WHAT YOU WILL DO> Nothing in the entries below may be altered; print them as they stand.

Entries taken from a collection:
-=-=-=-=-

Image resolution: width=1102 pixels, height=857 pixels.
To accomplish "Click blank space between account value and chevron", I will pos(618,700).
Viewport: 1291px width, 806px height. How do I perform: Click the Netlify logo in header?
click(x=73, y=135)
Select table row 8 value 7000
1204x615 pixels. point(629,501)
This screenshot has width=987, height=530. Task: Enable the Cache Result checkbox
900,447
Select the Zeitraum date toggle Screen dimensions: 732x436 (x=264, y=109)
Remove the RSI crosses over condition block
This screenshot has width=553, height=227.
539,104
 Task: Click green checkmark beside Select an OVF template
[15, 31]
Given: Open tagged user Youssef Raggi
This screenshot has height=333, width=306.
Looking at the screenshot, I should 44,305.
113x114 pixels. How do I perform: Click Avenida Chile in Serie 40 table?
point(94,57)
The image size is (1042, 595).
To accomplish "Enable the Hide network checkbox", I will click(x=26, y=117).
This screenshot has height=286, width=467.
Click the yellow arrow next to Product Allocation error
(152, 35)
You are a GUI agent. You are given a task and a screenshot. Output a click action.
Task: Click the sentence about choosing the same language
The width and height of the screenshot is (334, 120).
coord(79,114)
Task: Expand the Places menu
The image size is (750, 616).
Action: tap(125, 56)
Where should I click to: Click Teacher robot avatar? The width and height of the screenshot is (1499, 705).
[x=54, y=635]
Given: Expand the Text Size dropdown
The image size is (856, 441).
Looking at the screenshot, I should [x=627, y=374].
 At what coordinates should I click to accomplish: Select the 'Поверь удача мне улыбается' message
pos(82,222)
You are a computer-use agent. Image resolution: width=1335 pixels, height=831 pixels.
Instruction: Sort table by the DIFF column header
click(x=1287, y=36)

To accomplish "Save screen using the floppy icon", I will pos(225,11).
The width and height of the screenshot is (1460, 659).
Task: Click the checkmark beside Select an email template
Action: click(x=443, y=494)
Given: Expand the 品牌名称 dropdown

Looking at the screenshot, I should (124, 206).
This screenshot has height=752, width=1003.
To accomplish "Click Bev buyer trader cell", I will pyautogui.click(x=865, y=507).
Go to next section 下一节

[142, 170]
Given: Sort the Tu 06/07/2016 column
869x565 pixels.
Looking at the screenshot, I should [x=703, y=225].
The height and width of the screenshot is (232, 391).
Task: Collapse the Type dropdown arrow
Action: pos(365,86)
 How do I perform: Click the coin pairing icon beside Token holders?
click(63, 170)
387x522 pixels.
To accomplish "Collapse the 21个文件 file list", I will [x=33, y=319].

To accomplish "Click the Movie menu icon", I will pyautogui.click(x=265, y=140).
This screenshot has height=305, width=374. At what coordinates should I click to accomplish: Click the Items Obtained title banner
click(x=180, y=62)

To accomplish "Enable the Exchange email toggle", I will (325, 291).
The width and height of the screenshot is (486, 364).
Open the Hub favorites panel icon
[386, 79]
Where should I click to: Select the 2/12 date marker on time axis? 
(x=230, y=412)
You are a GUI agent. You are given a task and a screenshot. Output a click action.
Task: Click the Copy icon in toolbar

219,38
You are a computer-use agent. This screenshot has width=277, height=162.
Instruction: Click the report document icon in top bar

-=-=-=-=-

RESPONSE>
Image resolution: width=1102 pixels, height=857 pixels.
To accomplish "Click blank space between account value and chevron", I will pos(618,700).
Viewport: 1291px width, 806px height. How do I perform: Click the Netlify logo in header?
click(x=73, y=135)
Select table row 8 value 7000
1204x615 pixels. point(629,501)
This screenshot has width=987, height=530. Task: Enable the Cache Result checkbox
900,447
Select the Zeitraum date toggle Screen dimensions: 732x436 (x=264, y=109)
Remove the RSI crosses over condition block
This screenshot has width=553, height=227.
539,104
 Task: Click green checkmark beside Select an OVF template
[15, 31]
Given: Open tagged user Youssef Raggi
This screenshot has height=333, width=306.
Looking at the screenshot, I should 44,305.
113x114 pixels. How do I perform: Click Avenida Chile in Serie 40 table?
point(94,57)
The image size is (1042, 595).
To accomplish "Enable the Hide network checkbox", I will click(x=26, y=117).
This screenshot has height=286, width=467.
Click the yellow arrow next to Product Allocation error
(152, 35)
You are a GUI agent. You are given a task and a screenshot. Output a click action.
Task: Click the sentence about choosing the same language
The width and height of the screenshot is (334, 120).
coord(79,114)
Task: Expand the Places menu
The image size is (750, 616).
Action: tap(125, 56)
Where should I click to: Click Teacher robot avatar? The width and height of the screenshot is (1499, 705).
[x=54, y=635]
Given: Expand the Text Size dropdown
The image size is (856, 441).
Looking at the screenshot, I should [x=627, y=374].
 At what coordinates should I click to accomplish: Select the 'Поверь удача мне улыбается' message
pos(82,222)
You are a computer-use agent. Image resolution: width=1335 pixels, height=831 pixels.
Instruction: Sort table by the DIFF column header
click(x=1287, y=36)

To accomplish "Save screen using the floppy icon", I will pos(225,11).
The width and height of the screenshot is (1460, 659).
Task: Click the checkmark beside Select an email template
Action: click(x=443, y=494)
Given: Expand the 品牌名称 dropdown

Looking at the screenshot, I should (124, 206).
This screenshot has height=752, width=1003.
To accomplish "Click Bev buyer trader cell", I will pyautogui.click(x=865, y=507).
Go to next section 下一节

[142, 170]
Given: Sort the Tu 06/07/2016 column
869x565 pixels.
Looking at the screenshot, I should [x=703, y=225].
The height and width of the screenshot is (232, 391).
Task: Collapse the Type dropdown arrow
Action: pos(365,86)
 How do I perform: Click the coin pairing icon beside Token holders?
click(63, 170)
387x522 pixels.
To accomplish "Collapse the 21个文件 file list", I will [x=33, y=319].

To accomplish "Click the Movie menu icon", I will pyautogui.click(x=265, y=140).
This screenshot has height=305, width=374. At what coordinates should I click to accomplish: Click the Items Obtained title banner
click(x=180, y=62)

To accomplish "Enable the Exchange email toggle", I will (325, 291).
The width and height of the screenshot is (486, 364).
Open the Hub favorites panel icon
[386, 79]
Where should I click to: Select the 2/12 date marker on time axis? 
(x=230, y=412)
You are a GUI agent. You are given a task and a screenshot. Output a click action.
Task: Click the Copy icon in toolbar

219,38
You are a computer-use agent. This screenshot has width=277, height=162.
Instruction: Click the report document icon in top bar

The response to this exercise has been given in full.